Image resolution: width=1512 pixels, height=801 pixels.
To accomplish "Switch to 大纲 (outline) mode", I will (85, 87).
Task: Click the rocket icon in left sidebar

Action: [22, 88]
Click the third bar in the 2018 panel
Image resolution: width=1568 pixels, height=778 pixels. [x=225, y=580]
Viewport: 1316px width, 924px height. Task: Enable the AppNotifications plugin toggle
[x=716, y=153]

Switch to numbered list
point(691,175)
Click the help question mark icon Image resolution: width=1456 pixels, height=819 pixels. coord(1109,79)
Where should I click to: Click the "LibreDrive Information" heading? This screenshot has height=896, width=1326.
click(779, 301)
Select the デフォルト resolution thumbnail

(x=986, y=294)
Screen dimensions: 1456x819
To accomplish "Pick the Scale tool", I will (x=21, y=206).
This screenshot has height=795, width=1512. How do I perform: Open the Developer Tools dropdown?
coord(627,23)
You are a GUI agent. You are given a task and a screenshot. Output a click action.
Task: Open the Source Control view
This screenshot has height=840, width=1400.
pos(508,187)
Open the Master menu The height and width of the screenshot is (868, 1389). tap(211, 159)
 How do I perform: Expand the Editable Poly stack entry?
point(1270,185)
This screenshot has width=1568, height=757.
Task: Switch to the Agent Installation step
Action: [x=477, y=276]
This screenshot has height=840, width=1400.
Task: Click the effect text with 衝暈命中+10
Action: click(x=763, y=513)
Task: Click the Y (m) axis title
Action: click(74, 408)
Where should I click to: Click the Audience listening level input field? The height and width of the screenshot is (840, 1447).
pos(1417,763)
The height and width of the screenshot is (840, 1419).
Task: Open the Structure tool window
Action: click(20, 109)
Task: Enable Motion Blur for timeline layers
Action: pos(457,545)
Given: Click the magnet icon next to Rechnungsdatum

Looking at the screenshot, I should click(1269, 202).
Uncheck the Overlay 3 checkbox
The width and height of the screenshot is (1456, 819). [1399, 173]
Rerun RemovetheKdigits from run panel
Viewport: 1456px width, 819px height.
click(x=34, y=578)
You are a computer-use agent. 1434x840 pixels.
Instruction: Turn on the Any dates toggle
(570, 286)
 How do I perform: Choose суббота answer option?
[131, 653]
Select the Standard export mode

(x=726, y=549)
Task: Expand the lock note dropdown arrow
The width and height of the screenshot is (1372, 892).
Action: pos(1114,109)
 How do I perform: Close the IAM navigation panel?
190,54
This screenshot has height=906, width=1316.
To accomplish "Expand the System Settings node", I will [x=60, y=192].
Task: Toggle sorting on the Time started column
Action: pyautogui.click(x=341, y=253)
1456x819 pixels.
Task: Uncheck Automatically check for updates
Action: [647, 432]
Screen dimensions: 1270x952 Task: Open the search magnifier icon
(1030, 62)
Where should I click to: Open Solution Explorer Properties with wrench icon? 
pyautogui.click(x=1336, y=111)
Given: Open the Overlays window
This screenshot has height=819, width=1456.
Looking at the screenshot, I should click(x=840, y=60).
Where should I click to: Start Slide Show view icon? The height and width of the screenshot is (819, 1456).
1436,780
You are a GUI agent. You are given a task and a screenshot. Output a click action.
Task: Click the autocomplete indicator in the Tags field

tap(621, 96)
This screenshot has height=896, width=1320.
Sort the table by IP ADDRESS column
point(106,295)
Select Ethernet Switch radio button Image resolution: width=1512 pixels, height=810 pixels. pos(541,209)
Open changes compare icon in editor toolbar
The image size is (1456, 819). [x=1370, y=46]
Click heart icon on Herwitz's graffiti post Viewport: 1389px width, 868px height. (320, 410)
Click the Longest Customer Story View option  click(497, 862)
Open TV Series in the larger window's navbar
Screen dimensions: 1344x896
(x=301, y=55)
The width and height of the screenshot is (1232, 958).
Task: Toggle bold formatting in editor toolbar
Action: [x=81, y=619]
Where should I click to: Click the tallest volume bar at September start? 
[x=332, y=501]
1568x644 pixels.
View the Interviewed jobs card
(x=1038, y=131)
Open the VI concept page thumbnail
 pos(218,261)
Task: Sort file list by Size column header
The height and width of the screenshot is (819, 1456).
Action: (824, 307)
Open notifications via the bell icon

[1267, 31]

------------------------

Assigned task: Reproduce each of the records word for word.

Written response:
Image resolution: width=1512 pixels, height=801 pixels.
To accomplish "Switch to 大纲 (outline) mode", I will (85, 87).
Task: Click the rocket icon in left sidebar

Action: [22, 88]
Click the third bar in the 2018 panel
Image resolution: width=1568 pixels, height=778 pixels. [x=225, y=580]
Viewport: 1316px width, 924px height. Task: Enable the AppNotifications plugin toggle
[x=716, y=153]

Switch to numbered list
point(691,175)
Click the help question mark icon Image resolution: width=1456 pixels, height=819 pixels. coord(1109,79)
Where should I click to: Click the "LibreDrive Information" heading? This screenshot has height=896, width=1326.
click(779, 301)
Select the デフォルト resolution thumbnail

(x=986, y=294)
Screen dimensions: 1456x819
To accomplish "Pick the Scale tool", I will (x=21, y=206).
This screenshot has height=795, width=1512. How do I perform: Open the Developer Tools dropdown?
coord(627,23)
You are a GUI agent. You are given a task and a screenshot. Output a click action.
Task: Open the Source Control view
This screenshot has height=840, width=1400.
pos(508,187)
Open the Master menu The height and width of the screenshot is (868, 1389). tap(211, 159)
 How do I perform: Expand the Editable Poly stack entry?
point(1270,185)
This screenshot has width=1568, height=757.
Task: Switch to the Agent Installation step
Action: [x=477, y=276]
This screenshot has height=840, width=1400.
Task: Click the effect text with 衝暈命中+10
Action: click(x=763, y=513)
Task: Click the Y (m) axis title
Action: click(74, 408)
Where should I click to: Click the Audience listening level input field? The height and width of the screenshot is (840, 1447).
pos(1417,763)
The height and width of the screenshot is (840, 1419).
Task: Open the Structure tool window
Action: click(20, 109)
Task: Enable Motion Blur for timeline layers
Action: pos(457,545)
Given: Click the magnet icon next to Rechnungsdatum

Looking at the screenshot, I should click(1269, 202).
Uncheck the Overlay 3 checkbox
The width and height of the screenshot is (1456, 819). [1399, 173]
Rerun RemovetheKdigits from run panel
Viewport: 1456px width, 819px height.
click(x=34, y=578)
You are a computer-use agent. 1434x840 pixels.
Instruction: Turn on the Any dates toggle
(570, 286)
 How do I perform: Choose суббота answer option?
[131, 653]
Select the Standard export mode

(x=726, y=549)
Task: Expand the lock note dropdown arrow
The width and height of the screenshot is (1372, 892).
Action: pos(1114,109)
 How do I perform: Close the IAM navigation panel?
190,54
This screenshot has height=906, width=1316.
To accomplish "Expand the System Settings node", I will [x=60, y=192].
Task: Toggle sorting on the Time started column
Action: pyautogui.click(x=341, y=253)
1456x819 pixels.
Task: Uncheck Automatically check for updates
Action: [647, 432]
Screen dimensions: 1270x952 Task: Open the search magnifier icon
(1030, 62)
Where should I click to: Open Solution Explorer Properties with wrench icon? 
pyautogui.click(x=1336, y=111)
Given: Open the Overlays window
This screenshot has height=819, width=1456.
Looking at the screenshot, I should click(x=840, y=60).
Where should I click to: Start Slide Show view icon? The height and width of the screenshot is (819, 1456).
1436,780
You are a GUI agent. You are given a task and a screenshot. Output a click action.
Task: Click the autocomplete indicator in the Tags field

tap(621, 96)
This screenshot has height=896, width=1320.
Sort the table by IP ADDRESS column
point(106,295)
Select Ethernet Switch radio button Image resolution: width=1512 pixels, height=810 pixels. pos(541,209)
Open changes compare icon in editor toolbar
The image size is (1456, 819). [x=1370, y=46]
Click heart icon on Herwitz's graffiti post Viewport: 1389px width, 868px height. (320, 410)
Click the Longest Customer Story View option  click(497, 862)
Open TV Series in the larger window's navbar
Screen dimensions: 1344x896
(x=301, y=55)
The width and height of the screenshot is (1232, 958).
Task: Toggle bold formatting in editor toolbar
Action: [x=81, y=619]
Where should I click to: Click the tallest volume bar at September start? 
[x=332, y=501]
1568x644 pixels.
View the Interviewed jobs card
(x=1038, y=131)
Open the VI concept page thumbnail
 pos(218,261)
Task: Sort file list by Size column header
The height and width of the screenshot is (819, 1456).
Action: (824, 307)
Open notifications via the bell icon

[1267, 31]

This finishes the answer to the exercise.